Não sei como encarar tal afirmação. Fiquei meio sem jeito. Dizer-me tal coisa. Nunca pensei.
- "Não sei Pedro. O nosso tempo, a nossa altura já foi há muito tempo. Podemos ficar amigos, mas mais que isso... duvido"
- "Vou lutar por ti como não fiz anteriormente."
- "Estarei cá para ver isso", respondi-lhe entre risos.
Verdade seja dita, que ele demonstrou-me mesmo que não me queria deixar como fez anos atrás.
Nas semanas que se passaram fomos tomando café juntos, quase todas as noites. Tínhamos longas conversas. Até que chega uma noite em que o Pedro me questiona se eu quero ir passar uma semana com ele a Veneza. Ele sabia que nunca tinha lá ido, pois dediquei-me à minha filha depois de me divorciar.
- "Pedro!

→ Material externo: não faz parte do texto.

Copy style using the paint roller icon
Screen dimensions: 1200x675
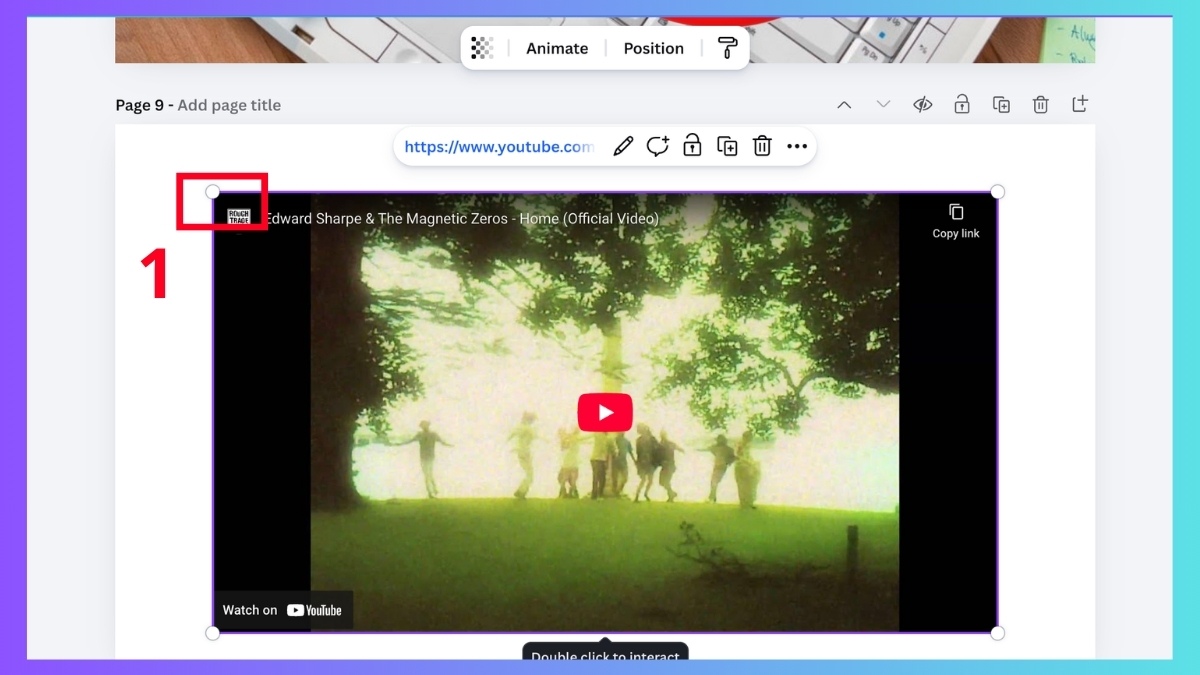tap(727, 47)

Tens a certeza?! Não quero que é muito dinheiro."
- "Maria, por favor. Quero-te comigo."
Nessa mesma noite passamos a primeira noite juntos. A primeira noite desde sempre. Dormir nos seus braços pela primeira vez foi tão bom, tão reconfortante, tão seguro. O sexo foi meigo e carinhoso. Há anos que não me tocavam. Que orgasmos! E que apetite que ele me abriu. Mas por pouco...
Meses depois, muito depois da nossa ida a Veneza descubro que o Pedro anda a falar com a ex-mulher não por causa dos filhos em comum mas sim encontros intimos.

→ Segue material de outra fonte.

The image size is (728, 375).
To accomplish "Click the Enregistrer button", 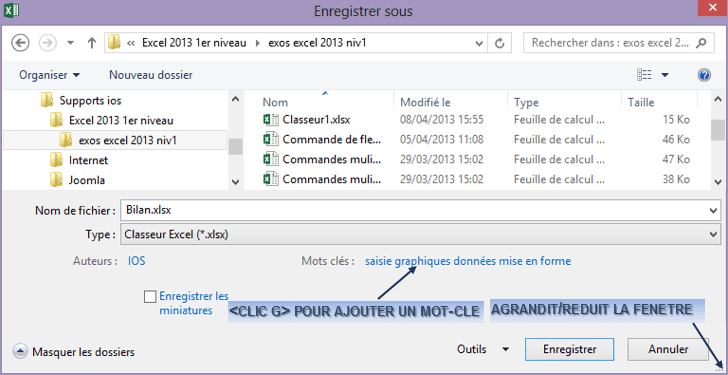I will [570, 349].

Já temos uma certa idade, e tempo é coisa que escasseia e eu não quero desperdiçar com qualquer um.
Numa manhã, depois de dormir uma última noite com o Pedro, olho para ele a dormir profundamente e penso:
- "Eles bem dizem para não deixares uma chama queimar-te duas vezes. Quando vais aprender Maria das Dores?"
Deixei-lhe apenas um bilhete a dizer simplemente:
"Foi bom enquanto durou querido."
Alexa
Uma mulher com imaginação para dar e vender.
Sempre gostei de escrever, mas coisas eróticas... isso gosto mais. Levar um homem à loucura através de palavras e da sua própria imaginação. Como adoro...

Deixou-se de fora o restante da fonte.